Clinical Characteristics
Congenital hypothyroidism is a disorder of the thyroid metabolism characterized by a lower than normal effect of thyroid hormone. The incidence in the population is 1:4,000. A developmental defects of the thyroid gland (dysgenesis, hypoplastic, agenesis, ectopia) account for 90% of the cases of congenital hypothyroidism. While percentages of specific etiologies vary from country to country, ranges are as follows: Ectopic thyroid, 25-50% . Thyroid agenesis, 20-50% . Dyshormonogenesis, 4-15% . Hypothalamic-pituitary dysfunction, 10-15%. It may be familial or sporadic. In the absence of treatment it leads to infantile hypotonia, lack of crying, psychomotor delay, somnolence, respiratory distress syndrome, cardiomegaly, slow heart rate, constipation, delayed dentation, macroglossia and goiter.
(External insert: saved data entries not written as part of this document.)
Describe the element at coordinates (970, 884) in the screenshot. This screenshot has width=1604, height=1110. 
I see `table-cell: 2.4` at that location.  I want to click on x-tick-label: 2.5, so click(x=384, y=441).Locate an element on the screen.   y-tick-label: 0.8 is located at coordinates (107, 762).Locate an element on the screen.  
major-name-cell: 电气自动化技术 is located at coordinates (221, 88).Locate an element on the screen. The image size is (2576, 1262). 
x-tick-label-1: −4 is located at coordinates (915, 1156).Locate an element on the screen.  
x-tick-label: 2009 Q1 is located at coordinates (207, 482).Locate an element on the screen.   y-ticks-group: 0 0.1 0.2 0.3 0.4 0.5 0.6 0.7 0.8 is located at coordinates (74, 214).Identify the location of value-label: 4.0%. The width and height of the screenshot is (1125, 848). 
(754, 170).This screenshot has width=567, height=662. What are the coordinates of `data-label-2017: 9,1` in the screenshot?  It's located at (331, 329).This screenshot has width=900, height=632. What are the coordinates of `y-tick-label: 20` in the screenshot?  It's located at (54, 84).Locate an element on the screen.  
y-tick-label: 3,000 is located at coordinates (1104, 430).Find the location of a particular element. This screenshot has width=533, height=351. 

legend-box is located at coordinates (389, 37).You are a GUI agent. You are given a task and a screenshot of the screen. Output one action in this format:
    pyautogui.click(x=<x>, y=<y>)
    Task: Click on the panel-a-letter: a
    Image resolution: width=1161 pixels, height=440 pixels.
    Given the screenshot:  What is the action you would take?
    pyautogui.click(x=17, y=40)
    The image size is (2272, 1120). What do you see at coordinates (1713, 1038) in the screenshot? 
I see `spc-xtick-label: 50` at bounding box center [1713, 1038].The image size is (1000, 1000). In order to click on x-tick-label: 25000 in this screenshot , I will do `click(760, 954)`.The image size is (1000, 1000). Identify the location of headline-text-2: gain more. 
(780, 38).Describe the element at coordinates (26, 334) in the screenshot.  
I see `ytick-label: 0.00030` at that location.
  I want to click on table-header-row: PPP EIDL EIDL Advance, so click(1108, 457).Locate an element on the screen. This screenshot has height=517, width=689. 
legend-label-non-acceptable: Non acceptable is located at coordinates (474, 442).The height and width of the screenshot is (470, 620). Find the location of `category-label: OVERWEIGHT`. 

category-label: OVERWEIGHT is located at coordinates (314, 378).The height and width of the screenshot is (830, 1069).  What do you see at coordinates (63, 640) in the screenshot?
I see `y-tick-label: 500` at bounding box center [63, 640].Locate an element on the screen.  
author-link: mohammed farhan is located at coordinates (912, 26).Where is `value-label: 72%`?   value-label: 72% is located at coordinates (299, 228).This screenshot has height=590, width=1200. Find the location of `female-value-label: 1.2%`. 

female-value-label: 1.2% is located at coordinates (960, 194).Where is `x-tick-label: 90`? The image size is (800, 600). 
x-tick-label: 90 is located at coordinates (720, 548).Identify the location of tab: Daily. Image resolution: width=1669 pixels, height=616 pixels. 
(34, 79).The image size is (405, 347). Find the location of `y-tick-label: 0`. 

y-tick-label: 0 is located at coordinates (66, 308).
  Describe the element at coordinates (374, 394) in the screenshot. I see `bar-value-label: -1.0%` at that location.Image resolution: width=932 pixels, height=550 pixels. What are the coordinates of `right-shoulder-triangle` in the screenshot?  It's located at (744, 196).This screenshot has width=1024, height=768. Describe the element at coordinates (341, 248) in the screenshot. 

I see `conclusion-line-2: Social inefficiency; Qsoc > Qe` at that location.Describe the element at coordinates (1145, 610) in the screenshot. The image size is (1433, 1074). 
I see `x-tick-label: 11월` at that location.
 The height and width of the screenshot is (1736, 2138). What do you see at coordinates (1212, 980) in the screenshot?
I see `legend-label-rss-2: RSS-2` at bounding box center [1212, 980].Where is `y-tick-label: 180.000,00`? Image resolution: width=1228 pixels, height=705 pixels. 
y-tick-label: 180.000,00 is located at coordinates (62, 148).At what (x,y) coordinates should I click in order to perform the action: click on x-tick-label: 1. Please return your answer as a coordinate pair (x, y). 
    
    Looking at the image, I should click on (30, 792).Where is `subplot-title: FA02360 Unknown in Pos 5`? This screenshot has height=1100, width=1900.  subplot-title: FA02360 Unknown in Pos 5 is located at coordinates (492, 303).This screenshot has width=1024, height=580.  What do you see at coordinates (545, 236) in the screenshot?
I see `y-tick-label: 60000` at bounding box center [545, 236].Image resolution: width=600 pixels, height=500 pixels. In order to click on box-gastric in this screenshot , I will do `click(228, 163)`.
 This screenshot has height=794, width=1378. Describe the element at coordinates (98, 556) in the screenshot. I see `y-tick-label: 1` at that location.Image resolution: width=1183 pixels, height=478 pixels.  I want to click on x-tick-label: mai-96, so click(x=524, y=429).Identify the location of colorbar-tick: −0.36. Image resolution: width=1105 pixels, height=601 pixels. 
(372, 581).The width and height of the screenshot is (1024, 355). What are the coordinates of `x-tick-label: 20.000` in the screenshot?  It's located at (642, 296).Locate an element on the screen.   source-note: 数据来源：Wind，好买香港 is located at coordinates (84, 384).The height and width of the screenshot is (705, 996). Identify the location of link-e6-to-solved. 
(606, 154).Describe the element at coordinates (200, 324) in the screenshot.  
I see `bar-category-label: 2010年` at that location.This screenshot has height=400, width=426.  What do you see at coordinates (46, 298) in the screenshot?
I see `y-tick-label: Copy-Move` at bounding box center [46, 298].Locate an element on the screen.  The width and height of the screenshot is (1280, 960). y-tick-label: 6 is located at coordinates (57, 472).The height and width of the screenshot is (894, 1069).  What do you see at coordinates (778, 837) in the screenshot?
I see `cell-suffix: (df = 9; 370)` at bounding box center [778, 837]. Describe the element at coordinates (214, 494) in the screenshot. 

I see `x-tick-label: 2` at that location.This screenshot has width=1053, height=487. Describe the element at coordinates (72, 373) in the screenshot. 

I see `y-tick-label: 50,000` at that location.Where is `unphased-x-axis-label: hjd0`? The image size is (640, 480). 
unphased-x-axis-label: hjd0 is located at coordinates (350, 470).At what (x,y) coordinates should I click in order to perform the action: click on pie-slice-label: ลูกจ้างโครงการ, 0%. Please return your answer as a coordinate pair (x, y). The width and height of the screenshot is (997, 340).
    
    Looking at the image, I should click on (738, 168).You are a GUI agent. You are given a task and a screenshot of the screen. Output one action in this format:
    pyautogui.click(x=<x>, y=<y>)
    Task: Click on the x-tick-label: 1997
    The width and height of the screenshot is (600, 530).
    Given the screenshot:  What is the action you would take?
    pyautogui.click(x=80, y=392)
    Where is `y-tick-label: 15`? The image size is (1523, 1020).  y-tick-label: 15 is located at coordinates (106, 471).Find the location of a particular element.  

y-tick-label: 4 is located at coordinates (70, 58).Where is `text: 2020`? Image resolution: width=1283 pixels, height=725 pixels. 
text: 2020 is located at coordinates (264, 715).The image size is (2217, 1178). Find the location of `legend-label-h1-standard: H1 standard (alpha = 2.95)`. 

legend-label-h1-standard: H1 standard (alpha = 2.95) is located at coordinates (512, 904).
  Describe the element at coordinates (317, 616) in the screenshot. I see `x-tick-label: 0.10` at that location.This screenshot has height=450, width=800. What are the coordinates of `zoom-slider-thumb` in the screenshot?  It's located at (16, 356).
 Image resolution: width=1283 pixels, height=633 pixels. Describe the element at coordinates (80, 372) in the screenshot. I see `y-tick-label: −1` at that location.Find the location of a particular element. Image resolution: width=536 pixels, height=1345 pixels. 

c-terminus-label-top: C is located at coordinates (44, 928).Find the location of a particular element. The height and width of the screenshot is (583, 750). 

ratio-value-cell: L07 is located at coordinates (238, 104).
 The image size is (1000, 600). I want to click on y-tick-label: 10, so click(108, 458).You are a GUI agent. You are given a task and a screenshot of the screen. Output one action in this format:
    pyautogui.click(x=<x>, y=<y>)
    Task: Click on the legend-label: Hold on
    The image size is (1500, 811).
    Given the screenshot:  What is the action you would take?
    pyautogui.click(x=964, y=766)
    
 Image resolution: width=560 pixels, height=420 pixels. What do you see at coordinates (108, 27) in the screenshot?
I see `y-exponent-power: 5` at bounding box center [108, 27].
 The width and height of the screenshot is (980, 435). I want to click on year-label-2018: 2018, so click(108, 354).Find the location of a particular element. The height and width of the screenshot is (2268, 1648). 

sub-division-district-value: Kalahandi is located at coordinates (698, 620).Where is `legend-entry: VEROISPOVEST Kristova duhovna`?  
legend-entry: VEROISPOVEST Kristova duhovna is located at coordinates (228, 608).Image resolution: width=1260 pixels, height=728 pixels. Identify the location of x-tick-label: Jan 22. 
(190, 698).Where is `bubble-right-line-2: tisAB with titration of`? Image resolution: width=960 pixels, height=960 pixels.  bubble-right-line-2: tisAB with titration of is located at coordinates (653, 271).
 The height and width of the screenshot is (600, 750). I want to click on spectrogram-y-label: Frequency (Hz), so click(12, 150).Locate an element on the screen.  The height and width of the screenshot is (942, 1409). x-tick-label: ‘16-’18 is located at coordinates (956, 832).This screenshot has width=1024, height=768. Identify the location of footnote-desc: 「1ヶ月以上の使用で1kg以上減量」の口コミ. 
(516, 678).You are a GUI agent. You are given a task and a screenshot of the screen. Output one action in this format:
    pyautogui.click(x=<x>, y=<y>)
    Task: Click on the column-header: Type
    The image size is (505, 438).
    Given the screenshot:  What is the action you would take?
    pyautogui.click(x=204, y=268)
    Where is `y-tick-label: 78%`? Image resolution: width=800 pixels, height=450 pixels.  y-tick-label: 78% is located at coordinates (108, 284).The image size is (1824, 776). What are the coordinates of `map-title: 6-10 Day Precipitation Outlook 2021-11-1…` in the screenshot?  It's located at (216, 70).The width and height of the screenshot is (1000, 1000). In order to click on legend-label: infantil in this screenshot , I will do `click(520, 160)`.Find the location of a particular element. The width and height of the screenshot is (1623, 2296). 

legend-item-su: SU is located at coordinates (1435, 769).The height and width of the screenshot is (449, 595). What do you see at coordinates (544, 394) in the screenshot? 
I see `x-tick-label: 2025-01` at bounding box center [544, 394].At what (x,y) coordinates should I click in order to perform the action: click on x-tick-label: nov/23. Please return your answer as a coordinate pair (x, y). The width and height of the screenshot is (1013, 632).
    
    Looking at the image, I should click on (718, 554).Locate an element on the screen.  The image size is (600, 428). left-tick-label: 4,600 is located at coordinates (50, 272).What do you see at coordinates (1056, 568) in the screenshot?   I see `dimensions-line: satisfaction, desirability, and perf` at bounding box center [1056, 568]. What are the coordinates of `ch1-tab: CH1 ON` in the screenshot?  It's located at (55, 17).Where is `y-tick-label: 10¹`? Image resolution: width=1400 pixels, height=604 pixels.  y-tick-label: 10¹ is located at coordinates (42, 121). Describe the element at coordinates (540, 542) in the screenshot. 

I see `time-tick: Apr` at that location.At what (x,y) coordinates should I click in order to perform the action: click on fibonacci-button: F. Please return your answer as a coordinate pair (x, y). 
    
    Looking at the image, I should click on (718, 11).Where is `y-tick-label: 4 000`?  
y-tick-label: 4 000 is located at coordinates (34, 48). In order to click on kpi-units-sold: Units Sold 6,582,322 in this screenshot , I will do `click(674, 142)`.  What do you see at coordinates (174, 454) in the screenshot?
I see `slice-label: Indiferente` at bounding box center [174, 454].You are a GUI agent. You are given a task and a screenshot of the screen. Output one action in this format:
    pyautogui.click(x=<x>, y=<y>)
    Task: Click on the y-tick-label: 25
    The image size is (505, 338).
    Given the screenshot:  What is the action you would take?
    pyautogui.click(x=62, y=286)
Infants with obvious findings of hypothyroidism (eg, macroglossia, enlarged fontanelle, hypotonia) at the time of diagnosis have IQs 10-20 points lower than infants without such findings. Anemia is due to decreased oxygen carrying requirement. Hyperreflexive jerk with profound slowing of the return phase occurs. All neonates are now screened at 48 hours for TSH (and/or T4) from a blood drop placed on filter paper. If screened positive the infant is given thyroid hormone.The prognosis is good: normal growth, intelligence, and life span if detected within the first few weeks of life.
Precipitants
None.
Provocation Tests
None.
Diagnostic Procedures
Diagnosis of primary hypothyroidism is confirmed by demonstrating decreased levels of serum thyroid hormone (total or free T4) and elevated levels of TSH. If maternal antibody-mediated hypothyroidism is suspected, maternal or neonatal antithyroid antibodies may confirm the diagnosis.